Vasculitis is the inflammation of the blood vessel wall secondary to an abnormal immune response (1,2). Systemic vasculitis determines sufferance and fibrinoid necrosis of the endothelial cells, events followed by vascular leakage and blood clot formation with secondary occlusion (1,3). Eventually, all these vascular events determine retinal ischemia and dysfunction of the organ (3).

Retinal vasculitis can be a complication of a local condition or it can be a retinal expression of a systemic inflammatory disorder, which may initially be unnoticed (3-5). The causes of retinal vasculitis are multiple and often overlap, making both the diagnosis and the treatment options challenging (5). Retinal vasculitis is frequently associated with inflammation of the adjacent tissues, such as the choroid or the vitreous, but sometimes, remote ocular structures also appear to be caught in the inflammatory process (6-8).
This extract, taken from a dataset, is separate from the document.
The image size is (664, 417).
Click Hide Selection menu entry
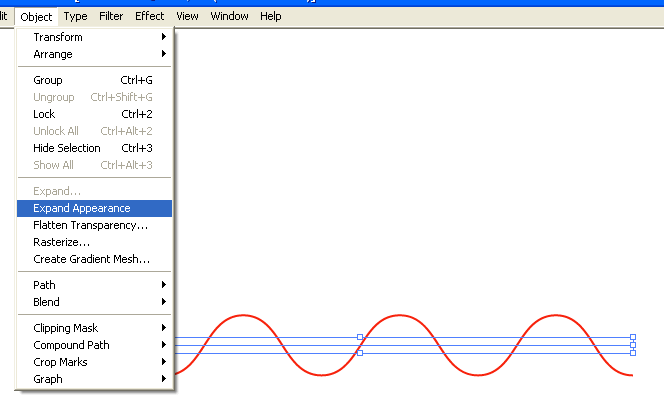click(67, 148)
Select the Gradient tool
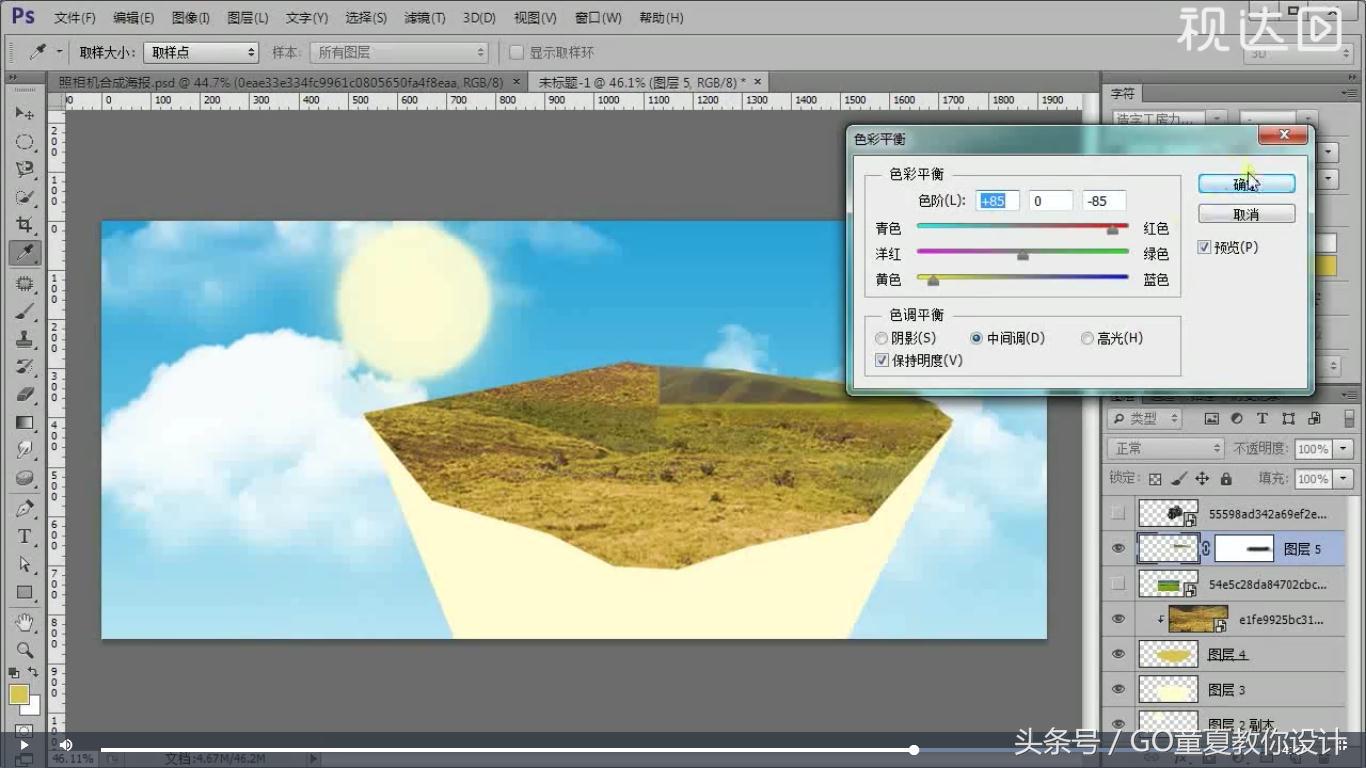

Retinal vasculitis can be associated with infectious and non-infectious conditions (3-5). The non-infectious causes of vasculitis include ocular disorders and can be drug-induced, i.e., vasculitis associated with a systemic inflammatory disease and vasculitis associated with malignancies (9-11). Drug-associated vasculitis is frequently difficult to identify, because many patients follow treatments with more than one drug and the route of administration varies (12-15). In addition, patients may forget, neglect or hide drug intake. For instance, an intrauterine device (IUD) is considered a medical device. In terms of prevention of an undesired pregnancy, IUDs are usually considered safe with rare side effects, some of which can be severe (16). Currently, there are two types of IUDs available: The copper IUD, which releases copper ions, and the hormonal IUD, which releases a synthetic form of the progesterone hormone, named levonorgestrel (17). The most frequently cited side effects of hormonal IUDs comprise gynecological disorders, headaches, blood-clotting issues, developing acne and breast tenderness, which lead to a higher rate of treatment discontinuation, more than 24% after 1 year and 33% after 2 years (5,17-19). Currently, no previous reports of ocular vasculitis associated with the use of an intrauterine device are available in the literature.

Case report

A 35-year-old female patient sought emergency care, complaining of sudden hearing loss, headaches and blurred vision that had started two weeks previously and had gotten progressively worse. The headaches were continuous and located in the occipital area, with episodes of increased pain, accompanied by a decrease in hearing and sometimes dizziness. During the previous two weeks before presentation, the neurological exams had not identified any neurological signs. However, non-steroidal anti-inflammatory drugs were prescribed, but without improvement. Furthermore, the patient was examined by an ear, nose and throat (E.N.T.) doctor, but there were no clinical signs to explain the hearing loss.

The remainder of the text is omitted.